GOAL OF THE EXERCISE:
From the line with "Screen dimensions: 800x432" to the last line of the material, both inclusive, transcribe every line exactly and nothing else.

PROVIDED RECORDS:
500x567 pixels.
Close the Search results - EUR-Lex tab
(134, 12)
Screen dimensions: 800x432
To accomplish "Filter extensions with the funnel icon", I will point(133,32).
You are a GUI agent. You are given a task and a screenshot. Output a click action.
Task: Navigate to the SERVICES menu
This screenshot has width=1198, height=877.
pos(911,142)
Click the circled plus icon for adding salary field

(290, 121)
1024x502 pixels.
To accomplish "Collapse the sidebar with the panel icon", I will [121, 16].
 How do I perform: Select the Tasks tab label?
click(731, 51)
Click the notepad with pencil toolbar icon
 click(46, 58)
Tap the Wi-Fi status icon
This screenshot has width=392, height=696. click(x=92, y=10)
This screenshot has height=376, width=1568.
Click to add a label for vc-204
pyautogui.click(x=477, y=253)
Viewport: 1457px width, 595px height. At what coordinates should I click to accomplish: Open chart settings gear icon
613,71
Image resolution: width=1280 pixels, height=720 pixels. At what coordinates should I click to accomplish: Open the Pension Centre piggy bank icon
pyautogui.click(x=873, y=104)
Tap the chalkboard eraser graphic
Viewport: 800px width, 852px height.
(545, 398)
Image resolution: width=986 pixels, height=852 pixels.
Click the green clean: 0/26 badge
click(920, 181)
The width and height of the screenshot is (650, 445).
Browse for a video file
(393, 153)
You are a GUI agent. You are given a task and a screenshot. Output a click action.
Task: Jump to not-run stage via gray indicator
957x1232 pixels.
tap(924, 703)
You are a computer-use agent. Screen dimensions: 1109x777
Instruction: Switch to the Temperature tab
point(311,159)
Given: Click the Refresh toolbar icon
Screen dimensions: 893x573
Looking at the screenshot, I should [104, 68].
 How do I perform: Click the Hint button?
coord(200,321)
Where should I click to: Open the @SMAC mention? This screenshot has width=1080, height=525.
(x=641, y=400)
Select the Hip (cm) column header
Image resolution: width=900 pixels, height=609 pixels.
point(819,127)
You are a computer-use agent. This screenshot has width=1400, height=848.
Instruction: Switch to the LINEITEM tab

SOLUTION:
Screen dimensions: 800x432
To accomplish "Filter extensions with the funnel icon", I will point(133,32).
You are a GUI agent. You are given a task and a screenshot. Output a click action.
Task: Navigate to the SERVICES menu
This screenshot has width=1198, height=877.
pos(911,142)
Click the circled plus icon for adding salary field

(290, 121)
1024x502 pixels.
To accomplish "Collapse the sidebar with the panel icon", I will [121, 16].
 How do I perform: Select the Tasks tab label?
click(731, 51)
Click the notepad with pencil toolbar icon
 click(46, 58)
Tap the Wi-Fi status icon
This screenshot has width=392, height=696. click(x=92, y=10)
This screenshot has height=376, width=1568.
Click to add a label for vc-204
pyautogui.click(x=477, y=253)
Viewport: 1457px width, 595px height. At what coordinates should I click to accomplish: Open chart settings gear icon
613,71
Image resolution: width=1280 pixels, height=720 pixels. At what coordinates should I click to accomplish: Open the Pension Centre piggy bank icon
pyautogui.click(x=873, y=104)
Tap the chalkboard eraser graphic
Viewport: 800px width, 852px height.
(545, 398)
Image resolution: width=986 pixels, height=852 pixels.
Click the green clean: 0/26 badge
click(920, 181)
The width and height of the screenshot is (650, 445).
Browse for a video file
(393, 153)
You are a GUI agent. You are given a task and a screenshot. Output a click action.
Task: Jump to not-run stage via gray indicator
957x1232 pixels.
tap(924, 703)
You are a computer-use agent. Screen dimensions: 1109x777
Instruction: Switch to the Temperature tab
point(311,159)
Given: Click the Refresh toolbar icon
Screen dimensions: 893x573
Looking at the screenshot, I should [104, 68].
 How do I perform: Click the Hint button?
coord(200,321)
Where should I click to: Open the @SMAC mention? This screenshot has width=1080, height=525.
(x=641, y=400)
Select the Hip (cm) column header
Image resolution: width=900 pixels, height=609 pixels.
point(819,127)
You are a computer-use agent. This screenshot has width=1400, height=848.
Instruction: Switch to the LINEITEM tab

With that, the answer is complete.